Мы видим, что локальный колорит рассказов Горышина, его любовь к сибирской, геологической тематике — не плод произвольного выбора. Это — та же самая форма поиска сильного и цельного героя, которую в поэзии демонстрирует, скажем. Павлинов. В поэзии, кстати, наивность подобного переодевания особенно видна. Когда в начале шестидесятых годов в стихах иных сокрушивших парадность поэтов румяные и отглаженные лирические герои отпустили щетину, влезли в грубые штурмовки и грязные сапоги, ринулись к кострам и урочищам и там, ухая и надсаживаясь, принялись ломать землю ломами, крошить кирками, молотить молотками и пересекать решительными маршрутами, и непременно — чтоб с тяжестью в ногах, с ручьями пота на скулах, и непременно — чтоб рюкзак потертый! — в тот-то самый момент и стало ясно, что от простой перемены костюма сущность еще не меняется.
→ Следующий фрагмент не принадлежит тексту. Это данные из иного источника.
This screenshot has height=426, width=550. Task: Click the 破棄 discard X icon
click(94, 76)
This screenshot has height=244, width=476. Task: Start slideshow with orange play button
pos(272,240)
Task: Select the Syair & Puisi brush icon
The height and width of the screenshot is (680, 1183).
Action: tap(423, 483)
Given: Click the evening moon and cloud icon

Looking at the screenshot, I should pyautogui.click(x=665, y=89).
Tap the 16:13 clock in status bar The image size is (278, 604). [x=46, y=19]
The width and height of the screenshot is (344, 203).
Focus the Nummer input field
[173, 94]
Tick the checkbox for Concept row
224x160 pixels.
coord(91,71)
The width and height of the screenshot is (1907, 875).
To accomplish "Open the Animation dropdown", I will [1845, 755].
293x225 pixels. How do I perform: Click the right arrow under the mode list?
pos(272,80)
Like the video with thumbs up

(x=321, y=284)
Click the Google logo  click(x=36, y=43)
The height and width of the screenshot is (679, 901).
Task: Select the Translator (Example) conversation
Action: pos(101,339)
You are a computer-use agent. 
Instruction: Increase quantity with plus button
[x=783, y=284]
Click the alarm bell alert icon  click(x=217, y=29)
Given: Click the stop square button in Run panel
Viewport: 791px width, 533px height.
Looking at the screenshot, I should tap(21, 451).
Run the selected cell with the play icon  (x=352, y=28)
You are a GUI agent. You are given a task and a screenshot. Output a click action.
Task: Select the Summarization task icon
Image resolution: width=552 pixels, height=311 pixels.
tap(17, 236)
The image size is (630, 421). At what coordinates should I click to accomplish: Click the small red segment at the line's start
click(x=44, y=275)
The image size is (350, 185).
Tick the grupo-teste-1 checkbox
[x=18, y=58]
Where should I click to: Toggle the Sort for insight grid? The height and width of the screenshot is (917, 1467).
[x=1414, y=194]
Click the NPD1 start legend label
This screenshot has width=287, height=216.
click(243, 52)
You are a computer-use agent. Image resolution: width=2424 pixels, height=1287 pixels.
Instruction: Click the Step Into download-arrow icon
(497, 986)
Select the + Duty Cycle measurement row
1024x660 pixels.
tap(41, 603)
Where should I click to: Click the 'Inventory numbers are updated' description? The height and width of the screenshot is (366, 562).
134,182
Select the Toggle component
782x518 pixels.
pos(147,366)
Глеб Горышин не корчует розовых садиков во имя дебрей, чтобы потом корчевать дебри во имя новых садиков, он серьезен, и его поиск неподдельно серьезен тоже. Но ведь, по сути, и горышинский герой повторяет маршрут наших поэтических тартаренов, он ищет — увы — по горизонтали, он переезжает на пять тысяч верст восточнее, пристраивается к геологической партии и чувствует себя мужчиной.
Это, вообще говоря, тоже выход. Но вот только не на все случаи жизни. Публичная-то библиотека в Ленинграде остается. И кто-то ведает там испанскими книгами… «Да, это верно, что гигантский труд советской власти на Дальнем Востоке способен изменить и изменяет души тысяч и миллионов людей, — писал в тридцатые годы проницательнейший критик А. Роскин, словно предугадывая дилемму, стоящую перед горышинским героем. — Однако, к счастью, более совершенными творениями рождаются люди вновь и на Арбате».
На Арбате-то нашему герою приходится туго. Он, просоленный потом и изъеденный мошкой в Саянах, срывается на испытании, ставшем, кажется, уже традиционным в русской литературе, — на отношении к женщине. К женщине, которая к нему тянется и готова в него поверить, к которой тянется он. «Ночью мы шли к ее дому. А поезд хабаровский в семь утра… Я думал, как бы не опоздать… И я сказал ей такую глупость… Спросил: «У тебя есть будильник?»
В конечном счете любовь — это цельность. Это весь человек: или весь он тут, или — совсем нет. Значит: или счастье, или нет. Но только не оскорбительное получувство, не это унижающее женщину «между делом», не эта рефлексия вслух: «Я удержался…», «Я себя победил…», «Я себя сохранил…» Герой тургеневской «Аси» показался бы нам Геркулесом духа рядом с горышинским тридцатилетним мальчиком, который не перестает бредить «настоящим мужчиной», а сам только и делает, что покоряется течению и благородно борется с собой, тихонько предоставляя женщине возможность взять на себя ответственность за решительный шаг, и идет на бесконечные компромиссы.
Полноте, да он ли это — наш изыскатель, мужчина сильный и выносливый и т. д.? Или мы вместе с поэтом должны сознаться, что «это все — в пределах тундры, в пределах вечной мерзлоты»? Увы, кажется, так. Права женщина, устами которой А. Межиров судит о таком вот парне, вернувшемся из экспедиции: «Мальчишка! Он играл в мужчину! Как принимать его всерьез, как понимать первопричину мучительных метаморфоз? Да и звучал ли на привалах, в ночи, над вечной мерзлотой, хемингуэевский диалог, как время сложный и простой?» Впрочем, и поэт знает только один выход— назад, в тундру!..
Горышин — писатель чуткий, тонкий, я бы сказал, стилистически нежный. Он слишком боится сфальшивить, поэтому таежная экзотика недолго обманывает и нас и горышинского героя. Мечтательный и мягкий парень, он сохраняет в душе комплекс рефлектирующего интеллигента, бегущего от ненастоящей жизни. Стоит перемениться декорациям, из экзотических дебрей стоит вернуться ему на цивильный арбатский тротуар, как этот «горящий желанием» мужчина вновь обнаруживает на оебе проклятые короткие штанишки. Эстетическая схема молчаливой прозы просвечена насквозь наивной честностью горышинского таланта: начав от романтических таежных красот, Горышин довольно быстро сворачивает на стезю кузнецовского Толика.